Mahogany Chicken Thighs, Part 1.

September 13, 2014

Actually, I made this recipe before my summer vacation, and I forgot to rate it at that time. My only comments were that it was too salty, and that I accidentally let mine broil for too long. It was a little too dark, but still flavorful. I will make it again tonight, and will post Part 2 tomorrow. The changes I will make are to buy low-sodium soy sauce and will be extra vigilant during the broiling process.
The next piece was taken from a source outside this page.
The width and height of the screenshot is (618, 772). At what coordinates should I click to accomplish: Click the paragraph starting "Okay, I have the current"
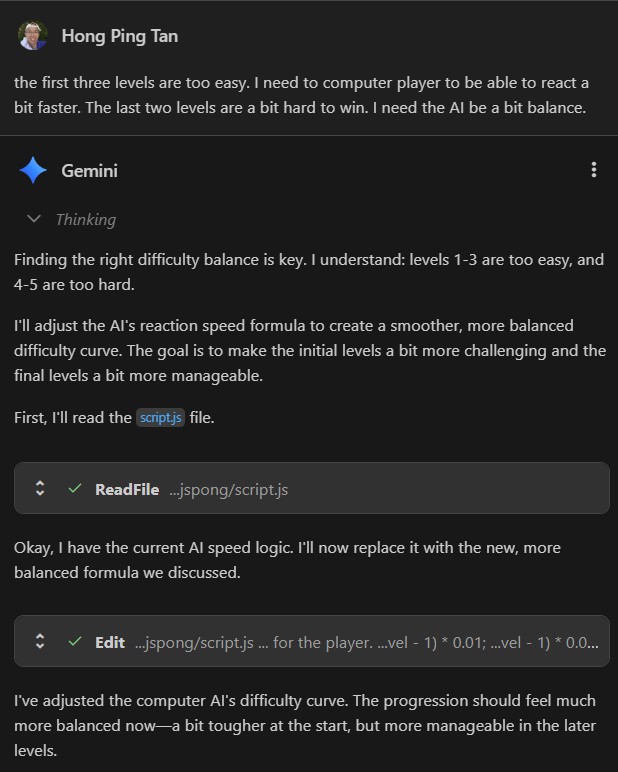pos(288,560)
Final results were a little salty and overly dark

Final results were a little salty and overly dark

Comments:

  1. Chris Kimball reminds us to trim all visible fat and skin from the underside of the chicken. Tonight I am going to use a combination of thighs and drumsticks, so I’m not sure how I will trim the drumsticks,
  2. He also recommends serving with steamed rice, but I might make potatoes.

Cost: $5
How much work? Low.
How big of a mess?  Medium.
Start time 5:30 PM. Dinner time 6:30 PM

Chris Kimball’s original recipe is here. The descriptions of how I cooked it today are given below:

1-1/2 cups water
1 cup soy sauce
1/4 cup dry sherry
2 tablespoons sugar
2 tablespoons molasses
1 tablespoon distilled white vinegar
4-lbs bone-in chicken thighs
2″ ginger piece
6 garlic cloves
1 tablespoon cornstarch

  1. Set a rack to the middle of your oven and pre-heat to 300-degrees.
  2. In an oven-safe 12″ skillet, whisk together 1 cup water, 1 cup water, 1 cup soy sauce, 1/4 cup sherry, 2 tablespoons sugar, 2 tablespoons molasses, and 1 tablespoon vinegar. Arrange chicken with the skin side down in skillet and soy sauce mixture.  Peel ginger, cut in half and smash. Peel the garlic cloves and smash.
    Nestle the ginger and garlic between the chicken pieces.
  3. Put over medium burner and bring up to a simmer. Continue to simmer for 5 minutes, then put skillet in pre=heated oven for 30 minutes.
  4. Flip chicken skin-side up and contine to bake for another 20 to 30 minutes until the chicken reaches 195-degrees. Remove chicken to serving platter.
  5. Pour cooking liquid through a fine-mesh strainer into a fat separator. Allow to settle for 5 minutes. Turn over to broil.
  6. In a separate small bowl, whisk corn starch together with 1/2 cup water.
  7. Pour 1 cup of the de-fatted juices into the skillet and bring up to a simmer over medium burner. Whisk in water/corn starch and simmer for 1 minute, until thickened. Pour sauce into serving bowl and set aside.
  8. Put chicken back into skillet and broil for 4 minutes until well browned. Return chicken to serving platter and allow to rest for 5 minutes before serving; passing the sauce separately.